Em “desmanche”, Corinthians descumpre Leis nacionais e Regulamentações de FIFA e CBF

andres e bandidagem

Nos últimos dias, o Corinthians deu sequencia a práticas que vem adotando desde a entrada do grupo que se autodenominou “Renovação e Transparência” no poder: parceria com empresários de jogadores, tanto na aquisição quanto na venda de atletas.

Quase uma dezena de jogadores foram negociados, seguindo padrões que levantaram algumas suspeitas: todos pertenciam a apenas dois empresários (Fernando Garcia e Carlos Leite), possuíam multas contratuais irrisórias e foram levados, em grande parte, por um mercado (o chinês) que não é conhecido por se portar com transparência nos bastidores.

Ontem, em pesquisa à legislação do país, percebemos que, além de transações ruins para o clube, os dirigentes alvinegros, sabe-se lá com que motivações, descumpriram Leis e regulamentações das Confederações a que são subordinados.

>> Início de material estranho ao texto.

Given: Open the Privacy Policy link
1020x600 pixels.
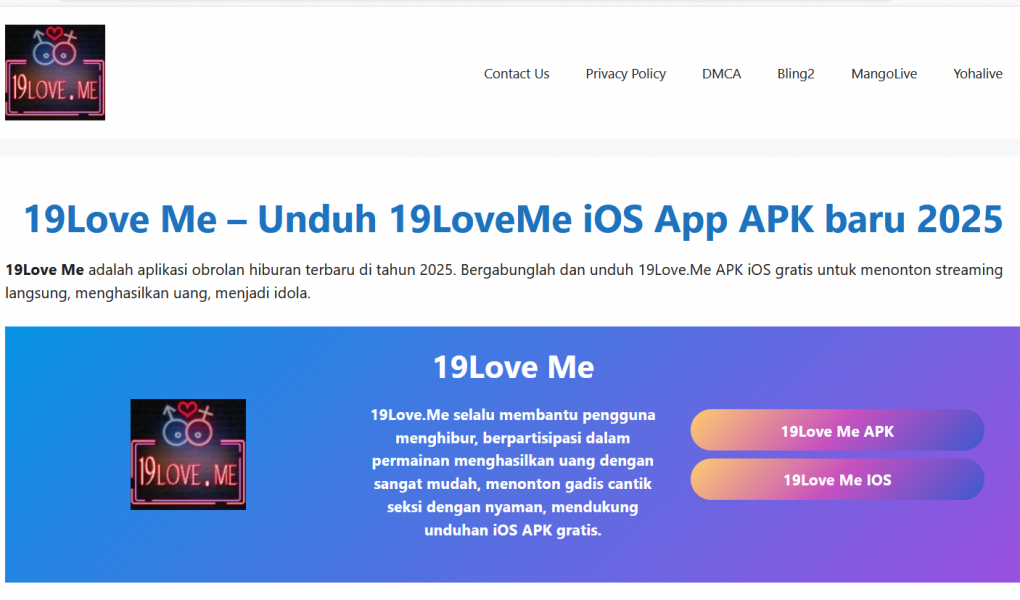Looking at the screenshot, I should click(625, 74).
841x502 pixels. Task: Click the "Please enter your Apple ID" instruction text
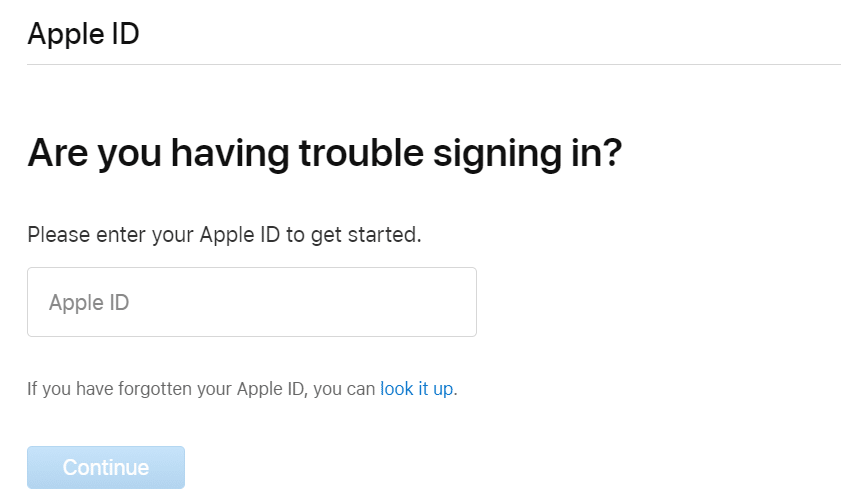224,236
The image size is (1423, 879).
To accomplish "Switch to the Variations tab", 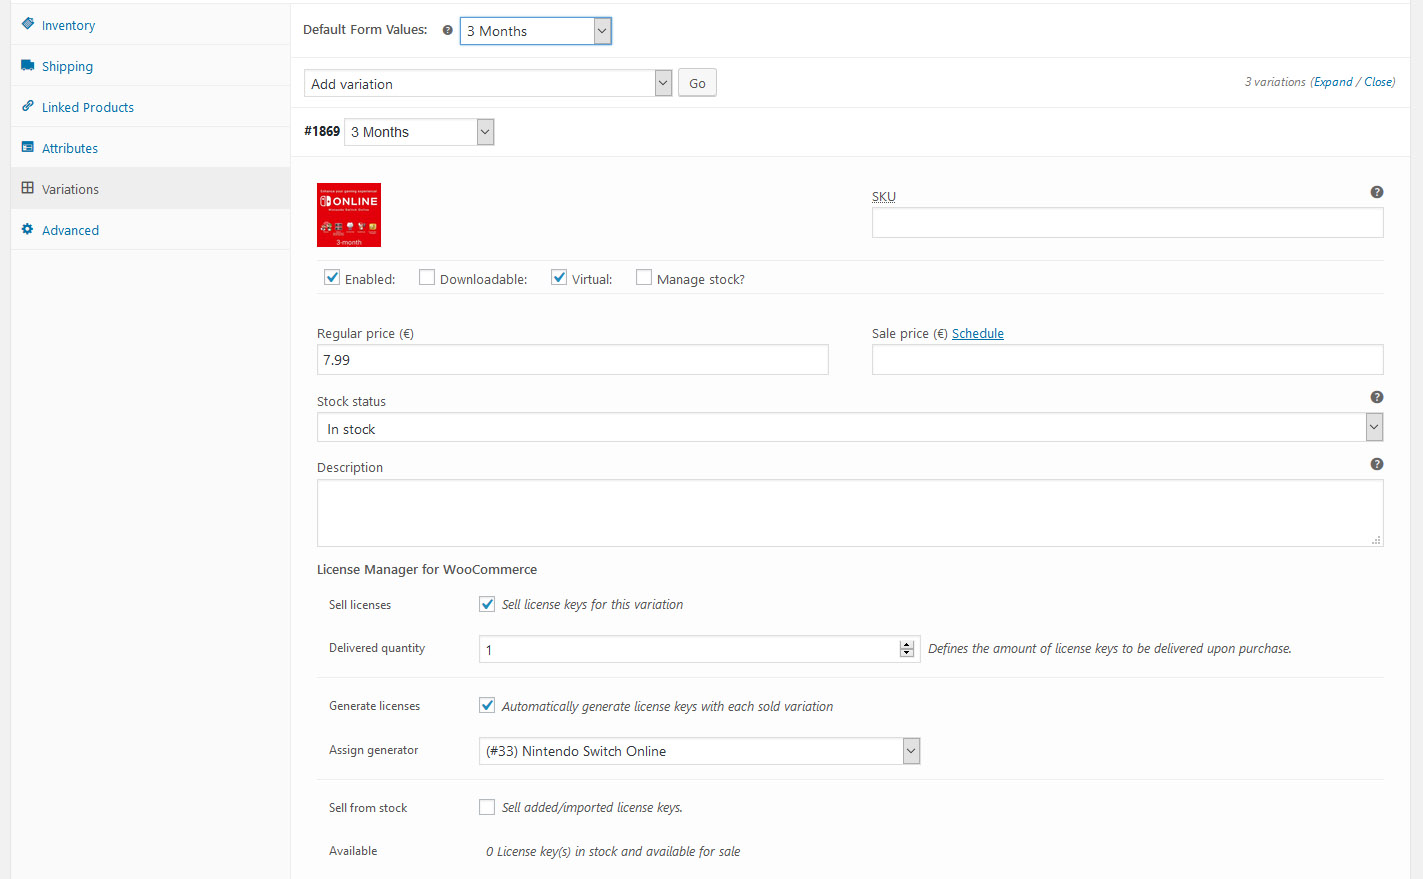I will pyautogui.click(x=70, y=189).
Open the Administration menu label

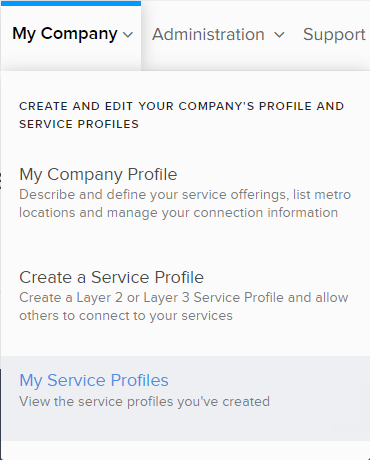pos(208,34)
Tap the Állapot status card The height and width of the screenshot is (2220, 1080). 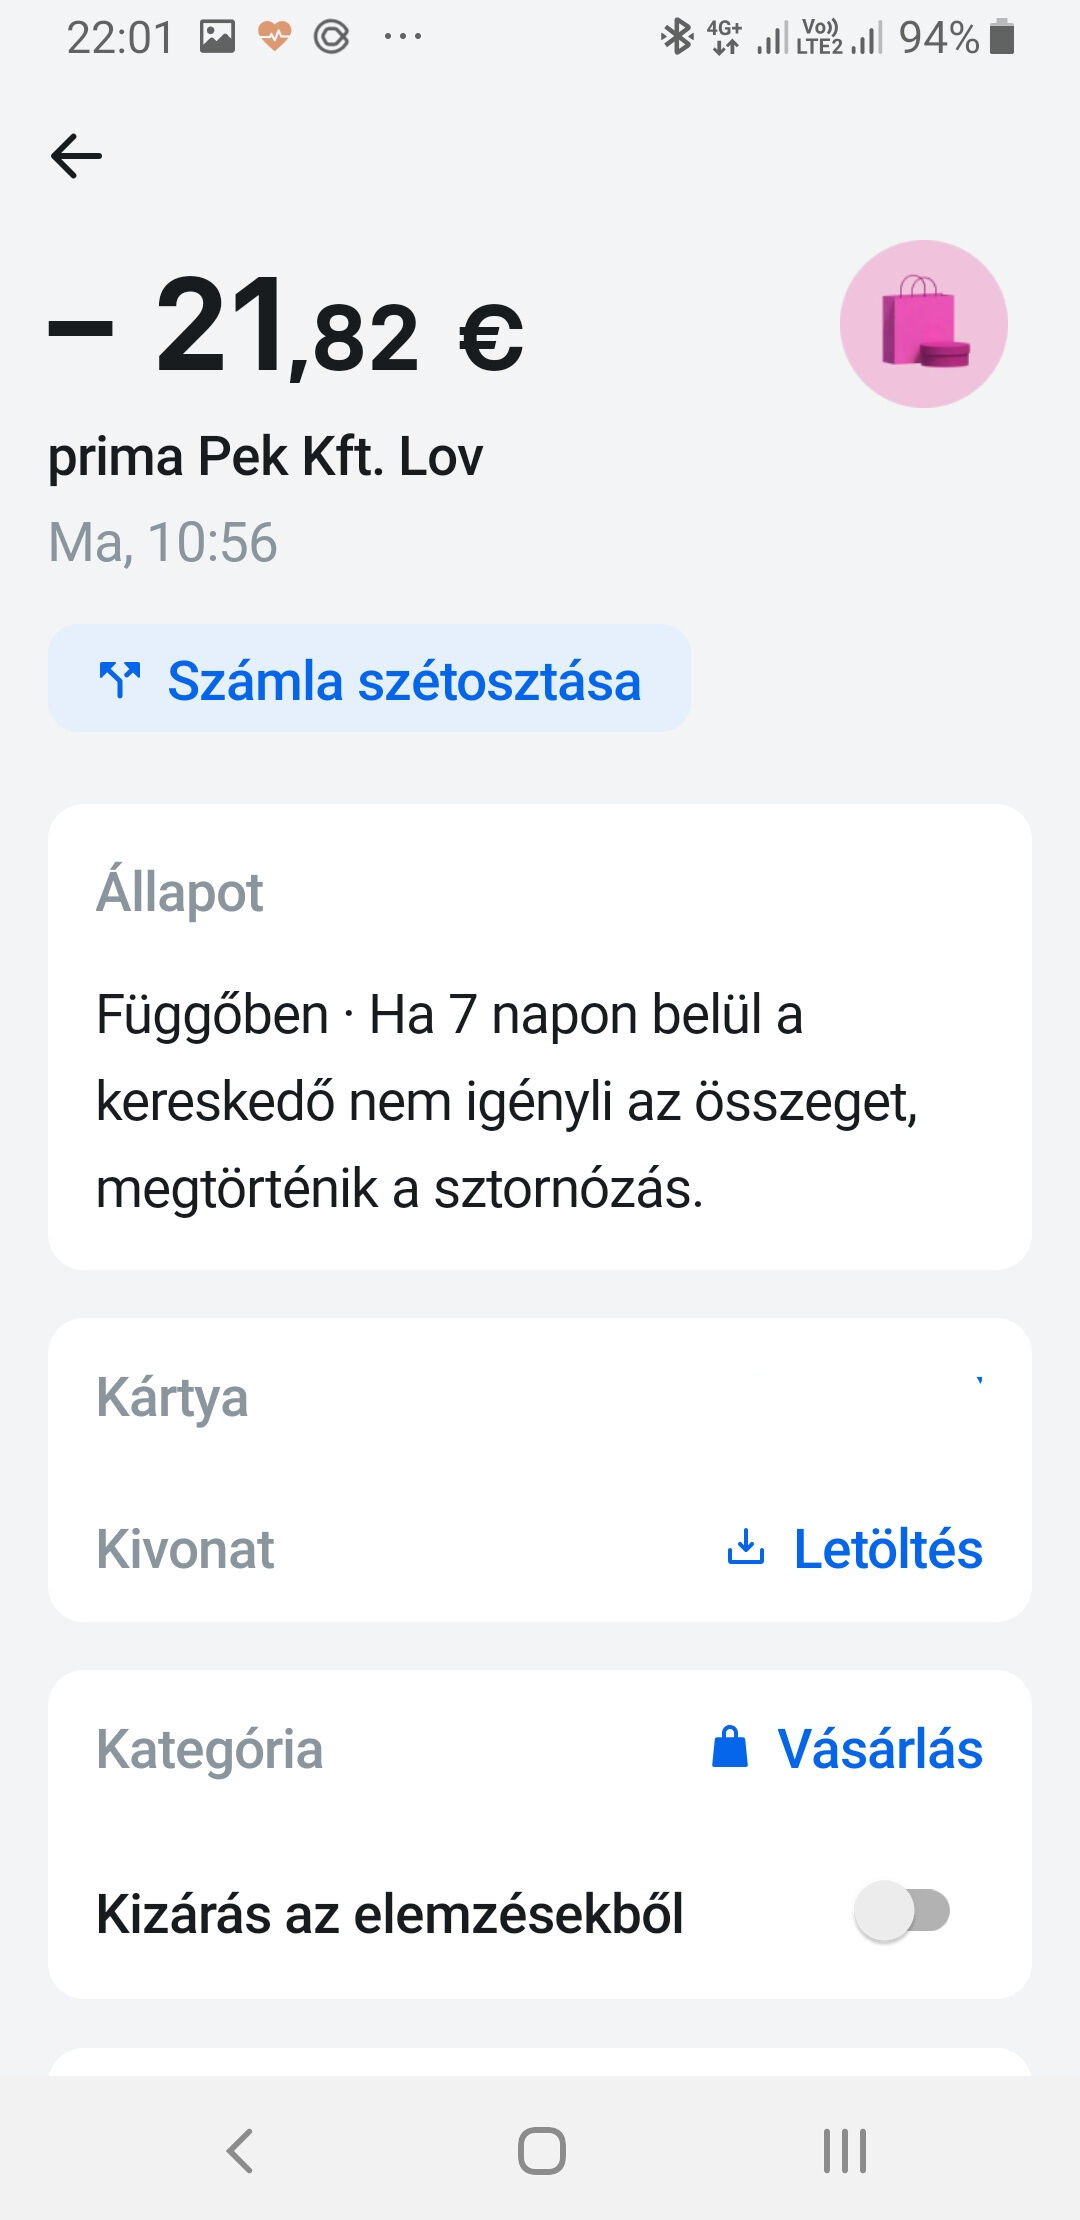(x=540, y=1037)
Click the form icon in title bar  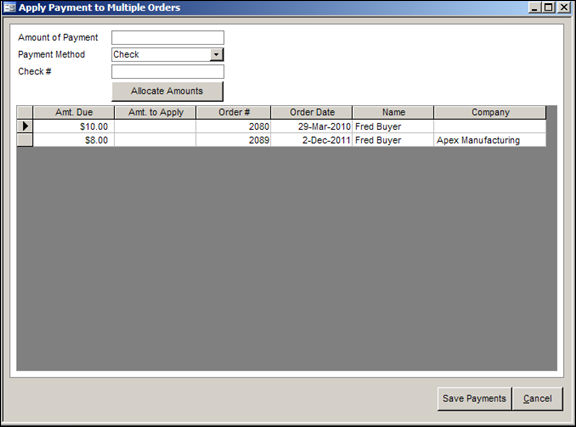(x=10, y=7)
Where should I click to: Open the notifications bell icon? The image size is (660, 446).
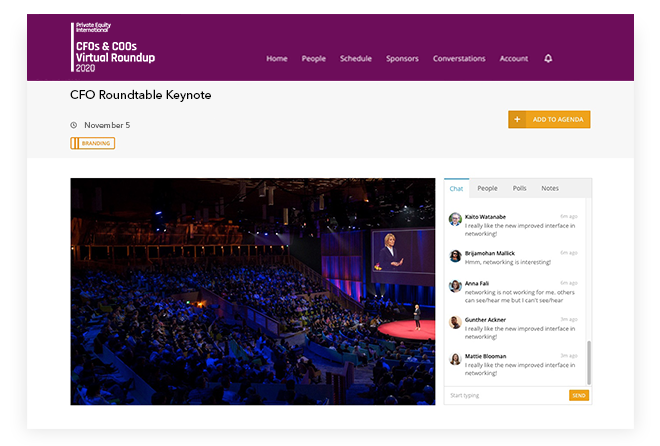point(548,58)

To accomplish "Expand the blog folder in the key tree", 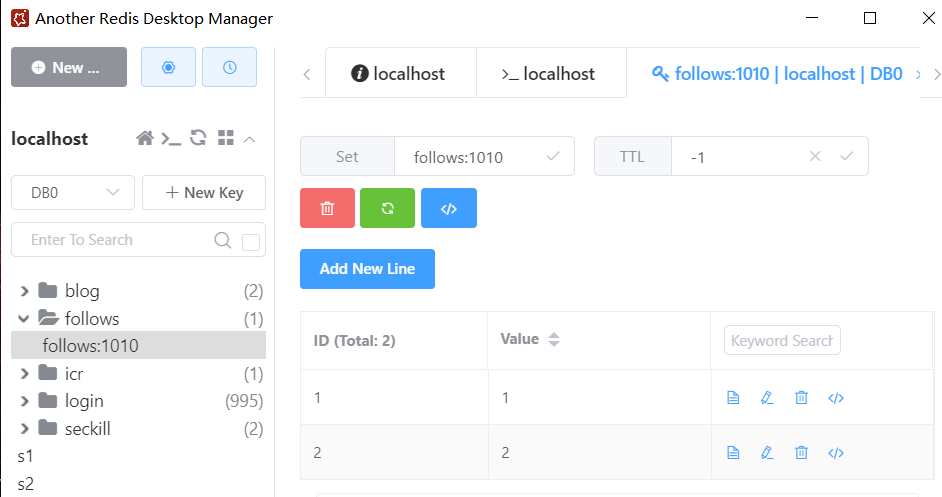I will pos(25,291).
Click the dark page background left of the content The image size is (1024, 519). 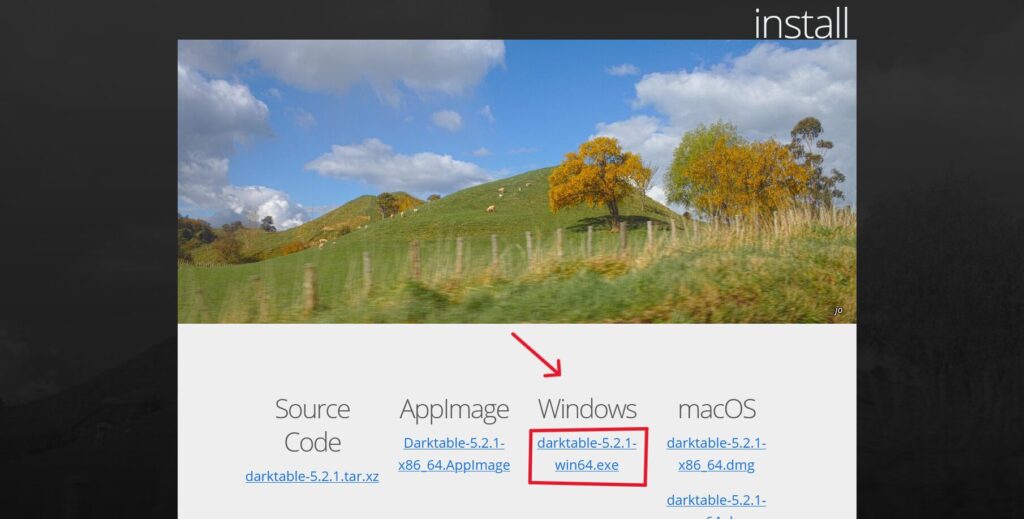pos(88,261)
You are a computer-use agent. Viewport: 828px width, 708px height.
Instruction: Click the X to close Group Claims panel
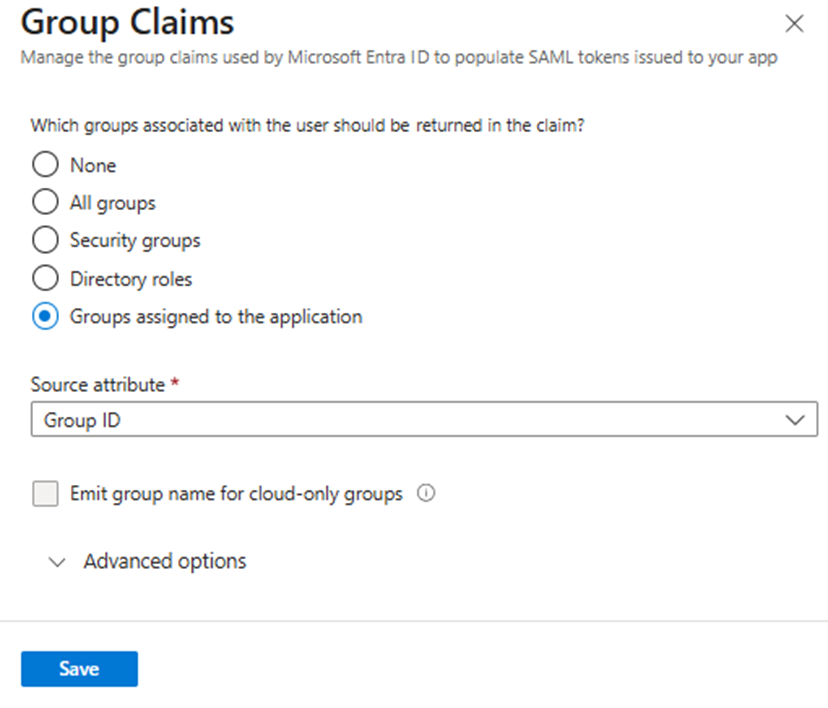tap(794, 23)
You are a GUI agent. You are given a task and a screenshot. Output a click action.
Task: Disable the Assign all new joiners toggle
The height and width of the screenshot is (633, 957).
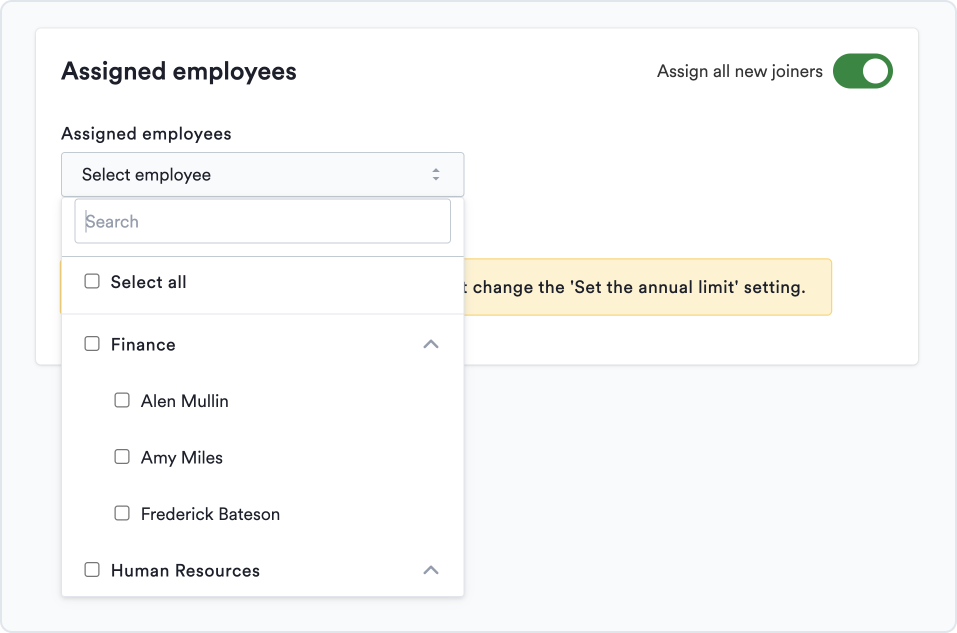pyautogui.click(x=862, y=71)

O Corinthians deu diversas desculpas para explicar as razões pelas quais as clausulas dos atletas vendidos para a China (a grande maioria) e para outros centros no exterior (caso de Cassio, para a Turquia), eram tão irrisórias que, se quisessem, até equipes nacionais teriam condições de adquirí-los.

“A multa é proporcional ao salário pago ao atleta”, chegou a dizer o Diretor Adjunto de Futebol Eduardo Ferreira, o “Gaguinho”, em discurso alinhavado com seu “mentor”, Andres Sanches e também o presidente do clube, Roberto “da Nova” Andrade.

Porém, A Lei 9.615/98 (Lei Pelé), especifica, claramente, que:

“Em caso de transferência internacional, a clausula penal não será objeto de qualquer limitação, desde que esteja expresso no contrato de trabalho”.

Ou seja, a famosa “Multa Contratual”, na verdade, “Clausula Penal”, na Lei Pelé, que era de até 100 vezes o valor do salário do jogador, alterada, posteriormente, pela Lei nº 12.395/11, para até 2.000 vezes, tem limite da cálculo apenas para o mercado interno, podendo o clube estabelecer a quantia que bem entender em caso de venda ao exterior, bastando que esteja especificada no acordo de trabalho.

Diz ainda a Lei 12.395/11 (que alterou diversos artigos da Lei Pelé), vigente até os dias atuais, que:

“Clausula indenizatória desportiva é a verba devida, exclusivamente ao clube, no caso de transferência, nacional ou internacional, do atleta para outro clube, bem como de retorno do atleta as atividades profissionais (após recuperação de contusão ou cumprimento de suspensão) em outro clube, no prazo de até 30 meses.

Explicando: a famosa “multa” de rescisão, na verdade “clausula indenizatória desportiva (antiga clausula penal), deve ser paga, pelo comprador ou atleta negociado, exclusivamente ao clube, não como tem feito o Corinthians, que divide, de maneira ilegal, os valores, com empresários e até dirigentes.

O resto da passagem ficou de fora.